I think we could change "dnf repoquery --location" to always use a mirror it downloaded the repository from. The original URL is somewhere cached, I believe.

This would sound better! Btw., how are the particular repositories picked (the one to read metadata and the one reported)? If there's no GET/HEAD checking, is there some intentional round-robin mechanism?

Or would you expect "dnf repoquery --location" to do a GET/HEAD request on every invocation?

For particular RPMs? Probably no (even though our use-case would be OK with that). For repomd.html? Maybe. There's something DNF can do for the potential --location consumers.... such a tool would have no info about potential other mirrors (no possibility to implement the fallback).

ppisar commented 2 weeks ago

how are the particular repositories picked (the one to read metadata and the one reported)? If there's no GET/HEAD checking, is there some intentional round-robin mechanism?

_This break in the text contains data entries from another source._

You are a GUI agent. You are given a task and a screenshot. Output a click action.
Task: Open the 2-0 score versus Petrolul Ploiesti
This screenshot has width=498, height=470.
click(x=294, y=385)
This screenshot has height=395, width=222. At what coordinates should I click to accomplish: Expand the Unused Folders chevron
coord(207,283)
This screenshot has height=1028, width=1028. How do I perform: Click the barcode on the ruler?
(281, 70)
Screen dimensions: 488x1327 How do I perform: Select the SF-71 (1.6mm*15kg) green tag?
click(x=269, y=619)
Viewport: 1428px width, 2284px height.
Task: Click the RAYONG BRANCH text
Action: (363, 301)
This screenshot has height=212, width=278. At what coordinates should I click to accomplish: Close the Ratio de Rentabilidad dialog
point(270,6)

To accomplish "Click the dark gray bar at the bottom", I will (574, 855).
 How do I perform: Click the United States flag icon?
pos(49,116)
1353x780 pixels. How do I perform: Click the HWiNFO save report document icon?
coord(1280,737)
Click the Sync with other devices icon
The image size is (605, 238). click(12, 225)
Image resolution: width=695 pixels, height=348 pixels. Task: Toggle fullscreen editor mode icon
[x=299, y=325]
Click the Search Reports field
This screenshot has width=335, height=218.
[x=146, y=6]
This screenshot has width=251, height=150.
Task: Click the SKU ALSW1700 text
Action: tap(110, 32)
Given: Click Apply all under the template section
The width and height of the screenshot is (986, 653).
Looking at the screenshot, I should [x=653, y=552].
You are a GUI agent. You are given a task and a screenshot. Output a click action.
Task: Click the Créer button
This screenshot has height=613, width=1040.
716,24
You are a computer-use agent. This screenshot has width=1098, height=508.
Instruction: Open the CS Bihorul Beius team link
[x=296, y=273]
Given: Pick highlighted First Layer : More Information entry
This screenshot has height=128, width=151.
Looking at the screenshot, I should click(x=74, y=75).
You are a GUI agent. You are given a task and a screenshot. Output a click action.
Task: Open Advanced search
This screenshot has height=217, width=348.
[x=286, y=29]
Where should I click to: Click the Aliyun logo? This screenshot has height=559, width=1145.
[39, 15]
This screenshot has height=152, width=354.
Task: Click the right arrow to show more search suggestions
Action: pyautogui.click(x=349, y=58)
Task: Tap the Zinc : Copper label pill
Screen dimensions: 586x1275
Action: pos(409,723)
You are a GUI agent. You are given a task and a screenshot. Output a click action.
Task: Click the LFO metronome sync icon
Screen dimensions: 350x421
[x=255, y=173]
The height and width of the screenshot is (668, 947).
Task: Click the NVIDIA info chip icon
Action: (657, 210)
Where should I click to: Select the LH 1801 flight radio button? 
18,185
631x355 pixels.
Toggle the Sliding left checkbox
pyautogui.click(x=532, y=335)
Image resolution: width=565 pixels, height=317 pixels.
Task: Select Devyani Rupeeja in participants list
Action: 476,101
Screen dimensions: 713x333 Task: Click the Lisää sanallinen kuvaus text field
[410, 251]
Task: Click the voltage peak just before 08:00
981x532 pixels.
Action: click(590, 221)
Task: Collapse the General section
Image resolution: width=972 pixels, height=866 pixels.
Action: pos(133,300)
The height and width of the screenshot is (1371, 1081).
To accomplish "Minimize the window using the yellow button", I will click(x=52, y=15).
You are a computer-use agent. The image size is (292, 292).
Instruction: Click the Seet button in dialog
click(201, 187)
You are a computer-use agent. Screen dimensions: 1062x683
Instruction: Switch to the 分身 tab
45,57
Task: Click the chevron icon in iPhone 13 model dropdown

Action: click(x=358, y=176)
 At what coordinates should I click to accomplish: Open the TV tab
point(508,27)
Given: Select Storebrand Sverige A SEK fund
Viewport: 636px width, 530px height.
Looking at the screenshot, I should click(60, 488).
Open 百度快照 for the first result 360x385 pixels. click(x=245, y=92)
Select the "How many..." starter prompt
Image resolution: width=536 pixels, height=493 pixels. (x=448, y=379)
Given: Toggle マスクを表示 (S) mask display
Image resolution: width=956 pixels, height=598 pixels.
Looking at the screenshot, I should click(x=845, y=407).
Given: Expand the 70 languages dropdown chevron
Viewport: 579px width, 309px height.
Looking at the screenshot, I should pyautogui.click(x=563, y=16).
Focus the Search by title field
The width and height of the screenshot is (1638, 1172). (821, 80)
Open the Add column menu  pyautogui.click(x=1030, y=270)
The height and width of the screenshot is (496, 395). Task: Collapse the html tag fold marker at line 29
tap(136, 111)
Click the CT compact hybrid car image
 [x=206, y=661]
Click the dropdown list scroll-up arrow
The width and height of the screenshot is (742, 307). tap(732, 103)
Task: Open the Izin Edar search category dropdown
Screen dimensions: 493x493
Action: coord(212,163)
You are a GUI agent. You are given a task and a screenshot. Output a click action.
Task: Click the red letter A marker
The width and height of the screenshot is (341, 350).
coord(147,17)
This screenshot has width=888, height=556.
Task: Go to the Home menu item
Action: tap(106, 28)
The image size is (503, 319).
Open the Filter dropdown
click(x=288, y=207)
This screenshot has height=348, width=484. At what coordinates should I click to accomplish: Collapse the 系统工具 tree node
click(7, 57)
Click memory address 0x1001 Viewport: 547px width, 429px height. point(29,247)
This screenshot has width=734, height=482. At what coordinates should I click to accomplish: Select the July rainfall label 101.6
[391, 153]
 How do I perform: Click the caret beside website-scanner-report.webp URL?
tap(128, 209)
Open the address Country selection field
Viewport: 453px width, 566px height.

If I remember correctly, metadata are fetched from the first item on the list returned by a mirror manager. Mirror manager sorts the list based on location of the client, excluding out-dated mirrors. Mirror manager's reply also contains a current repository revision. DNF then checks that the mirror contains that revision. If it doesn't , next mirror on the list is tried.

Regarding downloading packages, I don't know. I believe that the mirrors are tried in the same order as on the list. I have no idea if there is a kind of round robin employed. Maybe the list is already randomized by the mirror manager. But I really don't know. If you are interested, read librepo sources.

praiskup commented 2 weeks ago

The way you describe the mirroring works, it seems robust. If DNF checks the revision, I'm curious how the problem could appear.

praiskup commented 1 week ago

A similar problem was reported by @kdudka for the epel-7 (yum-utils !) build chroot; occasionally, outdated EPEL 7 mirror is chosen for loading of metadata, and the corresponding RPMs are not available (e.g. wrong epel-rpm-macros-7.23 install attempt failures, while we should install epel-rpm-macros-7.38).